Would compliance with DORA, NIS2, or the UK framework have helped?

There’s a common argument that no regulatory framework can prevent all cyberattacks. That’s true. But that’s not the point.

Compliance isn’t about perfection. It’s about minimising impact, accelerating response, and ensuring resilience.

Take the UK Operational Resilience Framework (ORF). It requires organisations to:

• identify their most important business services
• map dependencies, and
• define tolerance levels for disruption.

Had these principles been rigorously applied at M&S, the organisation might have had:

• better insight into which services (e.g., online shopping, click-and-collect) were critical
• rehearsed contingency plans, and
• tested alternatives ready for deployment.

Similarly, under the EU DORA regulation and the NIS2 directive, entities and their third-party providers are expected to:

• enforce robust ICT risk management practices
• perform resilience testing, and
• maintain strong incident readiness and threat detection capabilities.

Had M&S or its vendors operated under these frameworks:

• privileged access would have been tightly managed
• MFA would have been properly enforced
• response playbooks might have enabled faster containment
• downtime could have been measured in hours, not weeks, and
  customer-facing disruption could have been minimised.

So, while no regulation offers a “cyber force field”, adherence to these frameworks could have drastically reduced the blast radius of this incident.

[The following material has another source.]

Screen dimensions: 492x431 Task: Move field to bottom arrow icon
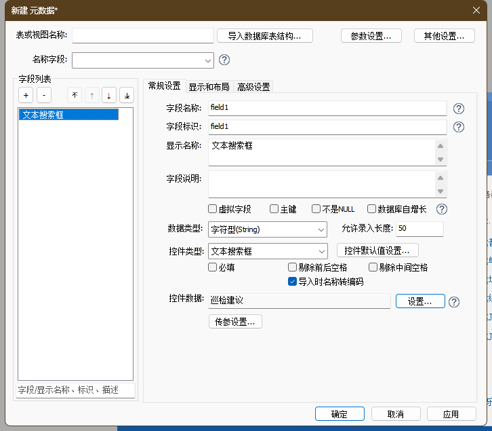coord(127,96)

The cost of non-resilience

Let’s talk impact.

Estimated profit hit: Over £300 million.

Market capitalisation loss: More than £1 billion.

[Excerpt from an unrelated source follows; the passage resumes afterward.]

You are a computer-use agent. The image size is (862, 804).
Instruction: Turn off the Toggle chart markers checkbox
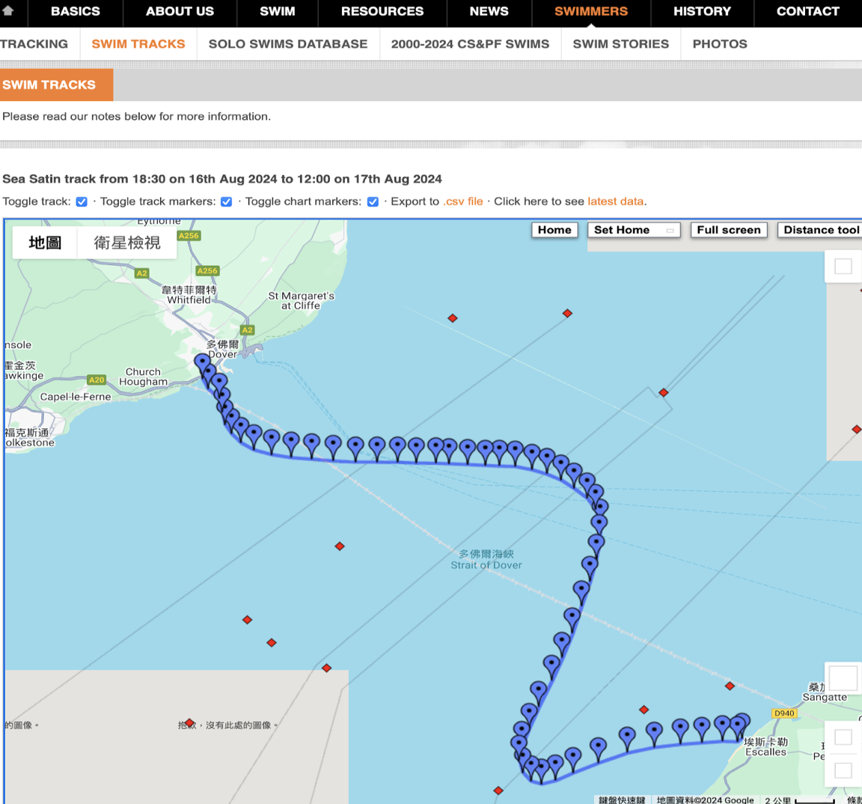coord(373,201)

Legal fallout: Negligence lawsuits underway in Scotland. [2]

Customer impact: Hundreds of thousands affected.

Recovery timeline: Full digital restoration took more than two months.

All of this at a company with a strong brand, deep customer loyalty, and substantial resources.

Stores resorted to paper-based systems. Refrigeration logs were handwritten. Click-and-collect was suspended. Customers complained of cancelled orders, unresponsive systems, and misinformation.

And it all began with a phone call to a helpdesk.

This isn’t the plot of a cyber-espionage thriller. This is a case study in executive oversight failure and strategic under-preparedness.

Lessons for the leaders of tomorrow

To our ICA students and executive learners, the message is clear:

Cyber resilience is not a checkbox. It’s a culture.

You don’t build resilience by writing policies and calling it a day. You build it by embedding awareness, accountability, and realism into your operations – especially at the leadership level.

Ask the hard questions.

• Are we pressure-testing our resilience under real-world attack scenarios?
• Have we clearly defined our most critical business services and acceptable outage thresholds?
• How robust is our oversight of third-party service providers?
• What real-time indicators are we using to measure digital health?

This is precisely why the ICA and EU Cyber Academy have partnered – to equip tomorrow’s leaders with the tools, insight, and frameworks they need to defend their organisations in an increasingly hostile digital world.

Final thought: Don’t applaud the recovery – learn from the failure

Final thought: Don’t applaud the recovery – learn from the failure

M&S will recover. They always do. Their PR team performed admirably.

But let’s not miss the point: this was a preventable crisis.

We must stop treating cybercrime as a purely technical concern or a back-office inconvenience. It’s a strategic business threat that demands boardroom attention and action.

The next breach won’t just cost money – it will cost trust. And in the digital age, trust is currency.